The living conditions of leased convicts are documented in dozens of detailed, firsthand reports spanning decades and covering many states. In 1883, Blackmon writes, Alabama prison inspector Reginald Dawson described leased convicts in one mine being held on trivial charges, in “desperate,” “miserable” conditions, poorly fed, clothed, and “unnecessarily chained and shackled.” He described the “appalling number of deaths” and “appalling numbers of maimed and disabled men” held by various forced-labor entrepreneurs spanning the entire state.
Dawson’s reports had no perceptible impact on Alabama’s convict leasing system.
The exploitation of black convict labor by the penal system and industrialists was central to southern politics and economics of the era. It was a carefully crafted answer to black progress during Reconstruction – highly visible and widely known. The system benefited the national economy, too. The federal government passed up one opportunity after another to intervene.
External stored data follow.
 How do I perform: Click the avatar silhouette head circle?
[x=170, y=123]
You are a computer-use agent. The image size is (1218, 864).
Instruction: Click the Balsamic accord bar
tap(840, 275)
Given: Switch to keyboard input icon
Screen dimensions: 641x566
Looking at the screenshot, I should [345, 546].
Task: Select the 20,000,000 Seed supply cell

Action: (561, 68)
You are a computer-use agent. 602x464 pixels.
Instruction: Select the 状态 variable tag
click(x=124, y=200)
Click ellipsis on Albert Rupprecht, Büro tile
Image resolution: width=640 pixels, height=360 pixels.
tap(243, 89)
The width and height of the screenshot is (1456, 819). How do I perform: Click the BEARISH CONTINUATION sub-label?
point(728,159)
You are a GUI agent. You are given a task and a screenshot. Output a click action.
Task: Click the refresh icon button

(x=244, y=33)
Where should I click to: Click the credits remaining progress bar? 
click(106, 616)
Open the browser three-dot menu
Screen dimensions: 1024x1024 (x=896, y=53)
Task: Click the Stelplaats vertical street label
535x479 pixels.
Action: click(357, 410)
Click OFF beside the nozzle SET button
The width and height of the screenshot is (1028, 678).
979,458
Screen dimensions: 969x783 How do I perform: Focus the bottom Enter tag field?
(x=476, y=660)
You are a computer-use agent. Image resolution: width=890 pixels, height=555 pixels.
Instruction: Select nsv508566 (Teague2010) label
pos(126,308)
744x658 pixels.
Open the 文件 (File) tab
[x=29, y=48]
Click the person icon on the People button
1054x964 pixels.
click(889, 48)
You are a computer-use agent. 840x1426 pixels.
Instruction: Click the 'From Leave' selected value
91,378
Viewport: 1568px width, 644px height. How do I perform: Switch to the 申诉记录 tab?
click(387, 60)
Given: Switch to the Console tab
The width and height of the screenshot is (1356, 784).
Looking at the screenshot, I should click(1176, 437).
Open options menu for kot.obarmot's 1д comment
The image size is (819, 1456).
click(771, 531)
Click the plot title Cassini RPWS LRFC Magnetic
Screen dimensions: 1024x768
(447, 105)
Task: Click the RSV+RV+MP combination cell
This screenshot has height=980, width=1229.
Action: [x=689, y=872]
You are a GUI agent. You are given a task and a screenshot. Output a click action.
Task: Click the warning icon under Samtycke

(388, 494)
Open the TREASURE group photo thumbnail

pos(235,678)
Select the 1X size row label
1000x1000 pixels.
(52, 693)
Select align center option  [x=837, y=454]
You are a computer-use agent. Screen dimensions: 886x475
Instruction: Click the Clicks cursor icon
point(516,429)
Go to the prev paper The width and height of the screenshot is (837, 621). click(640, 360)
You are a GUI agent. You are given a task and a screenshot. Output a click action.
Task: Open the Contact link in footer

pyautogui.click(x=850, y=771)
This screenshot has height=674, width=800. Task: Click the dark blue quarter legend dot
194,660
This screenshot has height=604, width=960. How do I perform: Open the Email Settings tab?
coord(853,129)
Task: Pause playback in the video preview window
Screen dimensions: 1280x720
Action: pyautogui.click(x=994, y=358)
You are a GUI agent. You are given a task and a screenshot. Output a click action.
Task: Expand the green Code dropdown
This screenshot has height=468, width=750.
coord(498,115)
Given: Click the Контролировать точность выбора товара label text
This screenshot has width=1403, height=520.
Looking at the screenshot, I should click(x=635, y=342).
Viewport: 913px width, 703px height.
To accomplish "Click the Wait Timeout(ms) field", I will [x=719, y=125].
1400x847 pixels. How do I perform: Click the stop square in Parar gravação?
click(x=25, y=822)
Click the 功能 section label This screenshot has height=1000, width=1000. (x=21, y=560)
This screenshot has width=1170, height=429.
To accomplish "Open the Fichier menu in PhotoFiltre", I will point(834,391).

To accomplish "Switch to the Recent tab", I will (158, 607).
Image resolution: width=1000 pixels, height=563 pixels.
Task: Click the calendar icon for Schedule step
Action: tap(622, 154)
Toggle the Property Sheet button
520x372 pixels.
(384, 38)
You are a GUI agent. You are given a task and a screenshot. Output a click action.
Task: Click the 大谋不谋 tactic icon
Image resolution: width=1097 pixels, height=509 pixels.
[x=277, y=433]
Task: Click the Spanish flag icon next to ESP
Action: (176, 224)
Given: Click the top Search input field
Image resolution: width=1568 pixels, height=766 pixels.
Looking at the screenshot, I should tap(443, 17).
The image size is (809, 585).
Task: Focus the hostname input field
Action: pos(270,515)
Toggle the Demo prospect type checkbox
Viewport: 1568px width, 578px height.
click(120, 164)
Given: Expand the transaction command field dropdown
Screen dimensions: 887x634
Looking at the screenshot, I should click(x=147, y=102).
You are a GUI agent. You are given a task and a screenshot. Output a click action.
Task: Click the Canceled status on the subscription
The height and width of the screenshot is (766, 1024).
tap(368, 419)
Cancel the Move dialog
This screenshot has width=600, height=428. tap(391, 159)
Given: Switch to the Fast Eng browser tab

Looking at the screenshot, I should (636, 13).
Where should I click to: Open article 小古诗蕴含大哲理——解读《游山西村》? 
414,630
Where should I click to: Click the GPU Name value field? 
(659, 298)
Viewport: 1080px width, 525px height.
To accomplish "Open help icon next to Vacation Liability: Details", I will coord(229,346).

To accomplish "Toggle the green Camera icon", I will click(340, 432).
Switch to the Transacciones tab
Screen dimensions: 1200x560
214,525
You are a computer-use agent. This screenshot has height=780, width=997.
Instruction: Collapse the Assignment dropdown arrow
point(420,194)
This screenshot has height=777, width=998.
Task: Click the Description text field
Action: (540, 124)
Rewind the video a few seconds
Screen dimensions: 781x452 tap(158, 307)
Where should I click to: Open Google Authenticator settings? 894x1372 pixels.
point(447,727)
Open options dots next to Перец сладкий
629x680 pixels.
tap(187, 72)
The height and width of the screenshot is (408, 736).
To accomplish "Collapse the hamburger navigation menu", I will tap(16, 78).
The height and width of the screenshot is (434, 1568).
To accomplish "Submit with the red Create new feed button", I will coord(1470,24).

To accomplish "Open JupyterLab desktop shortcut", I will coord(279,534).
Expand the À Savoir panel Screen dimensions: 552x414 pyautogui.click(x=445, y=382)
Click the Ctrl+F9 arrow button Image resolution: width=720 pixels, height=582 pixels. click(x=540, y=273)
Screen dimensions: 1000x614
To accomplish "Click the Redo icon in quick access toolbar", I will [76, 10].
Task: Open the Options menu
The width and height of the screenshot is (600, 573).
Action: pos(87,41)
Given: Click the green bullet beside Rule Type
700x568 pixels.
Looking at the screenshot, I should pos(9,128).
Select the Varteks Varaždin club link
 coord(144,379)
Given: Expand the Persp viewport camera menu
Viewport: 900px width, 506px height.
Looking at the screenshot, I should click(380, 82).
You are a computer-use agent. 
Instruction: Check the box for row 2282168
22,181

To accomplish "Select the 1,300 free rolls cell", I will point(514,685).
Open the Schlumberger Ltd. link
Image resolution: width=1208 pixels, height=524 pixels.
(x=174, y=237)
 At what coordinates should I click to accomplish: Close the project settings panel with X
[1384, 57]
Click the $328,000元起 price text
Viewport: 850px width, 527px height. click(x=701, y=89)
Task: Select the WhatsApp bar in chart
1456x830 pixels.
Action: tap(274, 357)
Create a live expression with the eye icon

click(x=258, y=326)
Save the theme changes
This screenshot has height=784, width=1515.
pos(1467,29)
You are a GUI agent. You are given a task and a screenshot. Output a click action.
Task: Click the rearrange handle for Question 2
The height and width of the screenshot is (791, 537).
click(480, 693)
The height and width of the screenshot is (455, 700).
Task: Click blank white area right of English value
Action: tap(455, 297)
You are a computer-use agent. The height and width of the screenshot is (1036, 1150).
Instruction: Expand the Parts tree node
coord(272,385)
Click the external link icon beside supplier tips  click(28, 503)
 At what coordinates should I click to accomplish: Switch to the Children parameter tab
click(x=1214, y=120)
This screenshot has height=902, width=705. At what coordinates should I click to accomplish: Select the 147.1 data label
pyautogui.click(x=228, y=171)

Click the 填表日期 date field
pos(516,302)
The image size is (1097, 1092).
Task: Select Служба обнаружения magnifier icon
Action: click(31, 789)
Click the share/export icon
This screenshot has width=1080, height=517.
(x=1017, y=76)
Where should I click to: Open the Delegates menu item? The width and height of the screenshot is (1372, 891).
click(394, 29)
Convict lease ended at different times across the early 20th century, only to be replaced in many states by another racialized and brutal method of convict labor: the chain gang.
Convict labor, debt peonage, lynching – and the white supremacist ideologies of Jim Crow that supported them all – produced a bleak social landscape across the South for African-Americans.
Black Americans developed multiple resistance strategies and gained major victories through the civil rights movement, including Brown v. Board of Education, the Civil Rights Act and the Voting Rights Act. Jim Crow fell, and America moved closer than ever to fulfilling its democratic promise of equality and opportunity for all.
But in the decades that followed, a “tough on crime” politics with racist undertones produced, among other things, harsh drug and mandatory minimum sentencing laws that were applied in racially disparate ways. The mass incarceration system exploded, with the rate of imprisonment quadrupling between the 1970s and today.
Michelle Alexander famously calls it “The New Jim Crow” in her book of the same name.
Today, the U.S. has the highest incarceration rate of any country in the world, with 2.2 million behind bars, even though crime has decreased significantly since the early 1990s. And while black Americans make up only 13 percent of the U.S. population, they make up 37 percent of the incarcerated population. Forty percent of police killings of unarmed people are black men, who make up merely 6 percent of the population, according to a 2015 Washington Post report.
It doesn’t have to be this way. We can choose otherwise.